EXERCISE GOAL: In the entries below, find the line with "Chậu Hoa Lan" and the line with "Tranh chữ thọ". Print those two and everything between them exactly, and nothing else.
#####
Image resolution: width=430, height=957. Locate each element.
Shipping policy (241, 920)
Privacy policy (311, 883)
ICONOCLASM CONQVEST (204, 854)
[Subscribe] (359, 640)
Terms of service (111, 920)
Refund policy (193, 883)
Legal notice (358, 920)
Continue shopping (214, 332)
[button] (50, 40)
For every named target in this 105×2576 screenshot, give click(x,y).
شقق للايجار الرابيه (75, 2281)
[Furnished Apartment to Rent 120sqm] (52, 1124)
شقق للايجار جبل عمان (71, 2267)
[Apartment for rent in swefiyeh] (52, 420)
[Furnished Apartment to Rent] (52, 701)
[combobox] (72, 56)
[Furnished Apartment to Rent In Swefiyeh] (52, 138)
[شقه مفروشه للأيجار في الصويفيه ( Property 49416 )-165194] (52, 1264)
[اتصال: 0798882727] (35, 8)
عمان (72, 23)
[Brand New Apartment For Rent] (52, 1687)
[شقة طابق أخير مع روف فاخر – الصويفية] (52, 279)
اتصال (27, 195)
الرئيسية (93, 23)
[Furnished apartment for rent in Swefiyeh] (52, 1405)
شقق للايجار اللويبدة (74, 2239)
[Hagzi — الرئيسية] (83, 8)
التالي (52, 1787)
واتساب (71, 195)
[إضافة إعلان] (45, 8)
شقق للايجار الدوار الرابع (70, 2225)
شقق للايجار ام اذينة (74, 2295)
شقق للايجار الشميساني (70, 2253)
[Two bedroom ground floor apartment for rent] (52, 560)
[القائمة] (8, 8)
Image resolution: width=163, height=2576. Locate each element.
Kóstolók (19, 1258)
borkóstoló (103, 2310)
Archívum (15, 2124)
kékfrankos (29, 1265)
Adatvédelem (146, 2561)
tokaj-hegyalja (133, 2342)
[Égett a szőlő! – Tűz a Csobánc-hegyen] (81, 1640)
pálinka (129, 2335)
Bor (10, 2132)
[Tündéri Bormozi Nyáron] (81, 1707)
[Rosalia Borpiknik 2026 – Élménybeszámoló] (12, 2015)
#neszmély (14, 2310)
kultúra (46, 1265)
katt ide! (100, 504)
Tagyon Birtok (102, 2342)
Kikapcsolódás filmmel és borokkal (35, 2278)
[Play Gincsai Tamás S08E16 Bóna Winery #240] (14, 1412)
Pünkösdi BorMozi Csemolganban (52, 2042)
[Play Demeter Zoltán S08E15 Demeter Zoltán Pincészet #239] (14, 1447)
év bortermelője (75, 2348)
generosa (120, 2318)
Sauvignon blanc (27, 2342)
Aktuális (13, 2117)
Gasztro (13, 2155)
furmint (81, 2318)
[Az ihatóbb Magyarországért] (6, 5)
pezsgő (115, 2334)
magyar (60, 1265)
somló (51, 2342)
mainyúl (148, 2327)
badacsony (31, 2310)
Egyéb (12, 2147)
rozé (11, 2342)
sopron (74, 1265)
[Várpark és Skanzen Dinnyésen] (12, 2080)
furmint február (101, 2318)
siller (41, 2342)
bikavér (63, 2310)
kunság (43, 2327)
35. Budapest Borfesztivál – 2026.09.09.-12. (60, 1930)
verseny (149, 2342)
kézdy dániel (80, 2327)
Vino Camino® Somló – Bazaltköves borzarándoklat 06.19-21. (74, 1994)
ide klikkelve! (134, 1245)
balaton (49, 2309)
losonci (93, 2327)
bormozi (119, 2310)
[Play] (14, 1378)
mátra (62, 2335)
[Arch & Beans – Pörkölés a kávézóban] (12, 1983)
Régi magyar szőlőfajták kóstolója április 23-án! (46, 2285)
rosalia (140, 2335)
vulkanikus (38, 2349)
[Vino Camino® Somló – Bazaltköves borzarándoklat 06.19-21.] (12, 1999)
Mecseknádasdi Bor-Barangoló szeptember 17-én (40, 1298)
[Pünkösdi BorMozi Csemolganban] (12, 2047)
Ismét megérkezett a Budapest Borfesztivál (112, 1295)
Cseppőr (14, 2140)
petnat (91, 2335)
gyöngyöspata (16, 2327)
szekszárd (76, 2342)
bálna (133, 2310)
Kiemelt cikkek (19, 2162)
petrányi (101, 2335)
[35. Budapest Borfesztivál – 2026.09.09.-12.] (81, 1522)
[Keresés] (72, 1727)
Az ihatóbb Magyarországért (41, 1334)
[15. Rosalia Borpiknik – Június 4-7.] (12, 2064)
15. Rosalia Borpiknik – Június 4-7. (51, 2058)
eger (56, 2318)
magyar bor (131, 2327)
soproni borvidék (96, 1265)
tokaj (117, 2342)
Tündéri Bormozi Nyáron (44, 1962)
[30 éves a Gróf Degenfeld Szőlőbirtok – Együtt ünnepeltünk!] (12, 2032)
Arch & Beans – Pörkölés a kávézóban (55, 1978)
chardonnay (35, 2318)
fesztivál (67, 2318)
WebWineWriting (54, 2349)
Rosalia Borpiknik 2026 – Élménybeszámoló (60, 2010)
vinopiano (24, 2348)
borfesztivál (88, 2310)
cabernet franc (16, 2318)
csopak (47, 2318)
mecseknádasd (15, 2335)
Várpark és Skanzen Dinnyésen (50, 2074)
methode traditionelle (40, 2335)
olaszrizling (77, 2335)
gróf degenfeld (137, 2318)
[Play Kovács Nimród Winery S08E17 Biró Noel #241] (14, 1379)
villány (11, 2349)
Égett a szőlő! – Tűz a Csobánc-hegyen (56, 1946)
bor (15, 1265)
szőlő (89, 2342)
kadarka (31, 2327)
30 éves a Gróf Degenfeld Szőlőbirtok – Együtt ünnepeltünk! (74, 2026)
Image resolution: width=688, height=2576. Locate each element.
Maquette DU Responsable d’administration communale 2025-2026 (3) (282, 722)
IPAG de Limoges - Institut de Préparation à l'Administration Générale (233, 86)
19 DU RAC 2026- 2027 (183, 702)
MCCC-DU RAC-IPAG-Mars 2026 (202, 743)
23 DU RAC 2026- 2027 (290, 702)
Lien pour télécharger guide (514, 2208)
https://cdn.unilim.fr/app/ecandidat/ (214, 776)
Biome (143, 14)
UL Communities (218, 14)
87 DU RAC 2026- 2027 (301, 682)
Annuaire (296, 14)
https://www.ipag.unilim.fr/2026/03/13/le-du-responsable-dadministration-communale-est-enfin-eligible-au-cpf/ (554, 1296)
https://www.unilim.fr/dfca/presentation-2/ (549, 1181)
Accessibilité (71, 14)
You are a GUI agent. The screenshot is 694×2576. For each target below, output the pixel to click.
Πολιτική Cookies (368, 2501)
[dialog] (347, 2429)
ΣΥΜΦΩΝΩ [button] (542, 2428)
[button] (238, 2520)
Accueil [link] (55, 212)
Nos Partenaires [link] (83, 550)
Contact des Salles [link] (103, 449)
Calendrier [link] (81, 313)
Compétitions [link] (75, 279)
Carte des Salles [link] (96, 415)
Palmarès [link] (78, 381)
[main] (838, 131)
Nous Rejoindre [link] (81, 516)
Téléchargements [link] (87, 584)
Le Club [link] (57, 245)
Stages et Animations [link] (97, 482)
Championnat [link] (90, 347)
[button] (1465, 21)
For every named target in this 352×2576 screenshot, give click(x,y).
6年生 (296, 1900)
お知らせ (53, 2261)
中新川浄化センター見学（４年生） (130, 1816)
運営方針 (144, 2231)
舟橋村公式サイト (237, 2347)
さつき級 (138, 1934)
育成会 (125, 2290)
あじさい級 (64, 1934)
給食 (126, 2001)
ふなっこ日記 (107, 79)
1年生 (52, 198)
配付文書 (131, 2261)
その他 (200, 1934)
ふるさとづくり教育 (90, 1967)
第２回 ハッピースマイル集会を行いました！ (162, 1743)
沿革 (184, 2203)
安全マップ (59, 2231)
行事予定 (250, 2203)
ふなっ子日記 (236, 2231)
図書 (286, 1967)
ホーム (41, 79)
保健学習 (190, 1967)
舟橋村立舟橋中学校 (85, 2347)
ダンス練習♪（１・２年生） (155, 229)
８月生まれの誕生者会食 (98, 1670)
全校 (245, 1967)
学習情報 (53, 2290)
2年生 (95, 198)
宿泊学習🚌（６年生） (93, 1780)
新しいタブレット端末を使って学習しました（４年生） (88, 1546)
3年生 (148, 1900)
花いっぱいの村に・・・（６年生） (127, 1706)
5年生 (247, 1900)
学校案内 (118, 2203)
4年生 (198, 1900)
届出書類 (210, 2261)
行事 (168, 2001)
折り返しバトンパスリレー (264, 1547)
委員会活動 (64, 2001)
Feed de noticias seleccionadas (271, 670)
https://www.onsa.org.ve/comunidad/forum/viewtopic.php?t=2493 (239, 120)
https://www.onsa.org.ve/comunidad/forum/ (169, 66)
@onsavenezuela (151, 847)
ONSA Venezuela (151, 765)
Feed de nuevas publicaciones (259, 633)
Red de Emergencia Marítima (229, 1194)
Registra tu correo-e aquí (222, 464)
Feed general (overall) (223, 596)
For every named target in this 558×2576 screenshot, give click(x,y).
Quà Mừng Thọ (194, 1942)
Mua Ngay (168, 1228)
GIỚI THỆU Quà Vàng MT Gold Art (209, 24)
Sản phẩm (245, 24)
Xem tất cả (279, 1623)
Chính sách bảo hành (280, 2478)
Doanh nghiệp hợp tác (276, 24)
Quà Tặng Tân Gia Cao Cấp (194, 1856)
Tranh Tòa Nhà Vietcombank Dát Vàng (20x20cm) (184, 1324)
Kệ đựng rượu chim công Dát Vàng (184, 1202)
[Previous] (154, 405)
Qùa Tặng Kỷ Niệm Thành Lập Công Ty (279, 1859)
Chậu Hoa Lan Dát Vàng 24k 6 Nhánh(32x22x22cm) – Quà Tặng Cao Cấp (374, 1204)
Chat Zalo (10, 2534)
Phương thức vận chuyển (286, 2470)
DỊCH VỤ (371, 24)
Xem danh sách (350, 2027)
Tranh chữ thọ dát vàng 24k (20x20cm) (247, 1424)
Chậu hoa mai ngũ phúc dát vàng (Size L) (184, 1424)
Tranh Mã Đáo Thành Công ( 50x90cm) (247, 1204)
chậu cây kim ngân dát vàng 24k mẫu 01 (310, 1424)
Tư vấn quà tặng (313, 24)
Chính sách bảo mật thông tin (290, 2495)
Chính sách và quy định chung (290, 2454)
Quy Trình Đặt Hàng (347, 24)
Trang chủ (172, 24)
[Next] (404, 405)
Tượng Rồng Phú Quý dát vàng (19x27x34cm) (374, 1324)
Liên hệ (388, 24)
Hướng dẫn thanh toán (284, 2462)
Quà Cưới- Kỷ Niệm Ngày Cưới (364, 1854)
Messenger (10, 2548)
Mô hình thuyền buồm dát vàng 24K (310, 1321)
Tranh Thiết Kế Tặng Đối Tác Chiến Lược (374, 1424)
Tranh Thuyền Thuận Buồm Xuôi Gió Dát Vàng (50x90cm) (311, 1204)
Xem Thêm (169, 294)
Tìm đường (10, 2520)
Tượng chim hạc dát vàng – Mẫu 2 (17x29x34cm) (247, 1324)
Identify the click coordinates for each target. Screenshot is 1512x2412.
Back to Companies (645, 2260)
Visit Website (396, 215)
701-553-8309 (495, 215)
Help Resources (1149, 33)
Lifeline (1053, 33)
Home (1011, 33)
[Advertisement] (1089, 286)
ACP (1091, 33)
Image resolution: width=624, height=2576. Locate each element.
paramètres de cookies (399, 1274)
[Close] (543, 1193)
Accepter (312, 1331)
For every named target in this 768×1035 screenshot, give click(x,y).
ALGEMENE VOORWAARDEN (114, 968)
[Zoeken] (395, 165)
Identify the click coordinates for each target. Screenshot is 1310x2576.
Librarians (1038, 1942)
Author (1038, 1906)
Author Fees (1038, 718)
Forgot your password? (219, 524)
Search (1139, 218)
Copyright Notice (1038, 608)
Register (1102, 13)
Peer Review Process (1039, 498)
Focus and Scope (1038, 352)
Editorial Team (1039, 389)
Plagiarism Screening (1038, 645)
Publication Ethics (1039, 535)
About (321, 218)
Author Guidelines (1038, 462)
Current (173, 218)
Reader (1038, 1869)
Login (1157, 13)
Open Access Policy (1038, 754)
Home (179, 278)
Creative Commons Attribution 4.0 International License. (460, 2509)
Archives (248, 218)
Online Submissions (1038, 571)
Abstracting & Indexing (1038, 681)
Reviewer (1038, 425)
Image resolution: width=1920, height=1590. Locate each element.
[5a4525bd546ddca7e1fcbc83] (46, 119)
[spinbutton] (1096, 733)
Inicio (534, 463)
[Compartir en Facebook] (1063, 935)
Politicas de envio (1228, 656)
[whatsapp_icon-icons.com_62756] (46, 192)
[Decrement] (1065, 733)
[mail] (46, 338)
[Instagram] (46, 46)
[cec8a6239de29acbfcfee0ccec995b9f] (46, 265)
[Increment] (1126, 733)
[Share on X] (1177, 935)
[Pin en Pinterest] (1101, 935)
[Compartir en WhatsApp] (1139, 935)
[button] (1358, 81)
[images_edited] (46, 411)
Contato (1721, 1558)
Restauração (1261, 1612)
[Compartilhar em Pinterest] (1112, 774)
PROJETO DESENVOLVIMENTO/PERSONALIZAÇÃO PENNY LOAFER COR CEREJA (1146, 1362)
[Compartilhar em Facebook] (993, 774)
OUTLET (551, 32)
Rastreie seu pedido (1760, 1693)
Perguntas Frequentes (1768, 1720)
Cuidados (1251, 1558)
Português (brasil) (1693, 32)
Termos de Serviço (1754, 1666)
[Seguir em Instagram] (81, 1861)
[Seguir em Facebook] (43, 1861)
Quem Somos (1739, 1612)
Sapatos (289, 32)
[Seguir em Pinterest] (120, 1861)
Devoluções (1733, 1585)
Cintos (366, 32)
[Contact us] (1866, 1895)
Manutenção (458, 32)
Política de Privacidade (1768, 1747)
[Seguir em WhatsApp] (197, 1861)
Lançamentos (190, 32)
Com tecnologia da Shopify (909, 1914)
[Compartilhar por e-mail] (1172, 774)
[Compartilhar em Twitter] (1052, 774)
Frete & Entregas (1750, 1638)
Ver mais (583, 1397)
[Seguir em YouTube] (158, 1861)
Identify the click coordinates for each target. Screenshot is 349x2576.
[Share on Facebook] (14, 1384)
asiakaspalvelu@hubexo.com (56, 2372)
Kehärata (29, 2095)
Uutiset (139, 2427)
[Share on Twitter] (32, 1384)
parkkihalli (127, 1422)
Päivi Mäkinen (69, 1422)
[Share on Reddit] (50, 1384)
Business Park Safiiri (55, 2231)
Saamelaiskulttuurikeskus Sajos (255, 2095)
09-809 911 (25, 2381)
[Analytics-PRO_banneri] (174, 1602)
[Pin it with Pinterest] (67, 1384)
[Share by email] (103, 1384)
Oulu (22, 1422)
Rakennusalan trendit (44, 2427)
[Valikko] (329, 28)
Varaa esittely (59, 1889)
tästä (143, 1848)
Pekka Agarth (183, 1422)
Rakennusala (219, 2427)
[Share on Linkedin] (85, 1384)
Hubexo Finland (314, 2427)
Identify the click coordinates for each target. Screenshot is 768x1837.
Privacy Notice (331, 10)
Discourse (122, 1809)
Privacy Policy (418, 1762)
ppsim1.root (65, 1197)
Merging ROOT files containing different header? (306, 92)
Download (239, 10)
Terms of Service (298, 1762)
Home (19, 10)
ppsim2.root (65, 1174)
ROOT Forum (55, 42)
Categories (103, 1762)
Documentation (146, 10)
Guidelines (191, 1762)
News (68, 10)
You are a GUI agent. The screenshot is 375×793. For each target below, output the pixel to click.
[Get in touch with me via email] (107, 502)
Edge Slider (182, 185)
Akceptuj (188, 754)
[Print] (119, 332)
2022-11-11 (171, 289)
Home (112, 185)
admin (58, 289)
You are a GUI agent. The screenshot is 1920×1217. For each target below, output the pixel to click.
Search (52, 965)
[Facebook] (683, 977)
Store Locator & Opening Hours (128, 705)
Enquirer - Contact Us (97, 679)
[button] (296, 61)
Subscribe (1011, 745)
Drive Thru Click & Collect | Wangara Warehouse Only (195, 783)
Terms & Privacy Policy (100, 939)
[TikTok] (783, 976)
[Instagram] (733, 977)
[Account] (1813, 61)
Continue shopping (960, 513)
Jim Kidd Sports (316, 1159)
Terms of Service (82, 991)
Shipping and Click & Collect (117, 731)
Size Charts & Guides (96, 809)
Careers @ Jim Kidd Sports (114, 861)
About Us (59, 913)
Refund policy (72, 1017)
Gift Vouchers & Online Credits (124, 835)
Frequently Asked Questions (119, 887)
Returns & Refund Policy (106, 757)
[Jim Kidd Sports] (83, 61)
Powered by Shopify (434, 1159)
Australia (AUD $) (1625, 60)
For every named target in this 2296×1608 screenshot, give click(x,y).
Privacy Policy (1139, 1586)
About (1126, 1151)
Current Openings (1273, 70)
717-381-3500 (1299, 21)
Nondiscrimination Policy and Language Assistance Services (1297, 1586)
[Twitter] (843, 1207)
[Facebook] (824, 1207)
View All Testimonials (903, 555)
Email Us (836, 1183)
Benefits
#####
REPLY TO THE EXERCISE:
Chậu Hoa Lan Dát Vàng 24k 6 Nhánh(32x22x22cm) – Quà Tặng Cao Cấp (374, 1204)
Chat Zalo (10, 2534)
Phương thức vận chuyển (286, 2470)
DỊCH VỤ (371, 24)
Xem danh sách (350, 2027)
Tranh chữ thọ dát vàng 24k (20x20cm) (247, 1424)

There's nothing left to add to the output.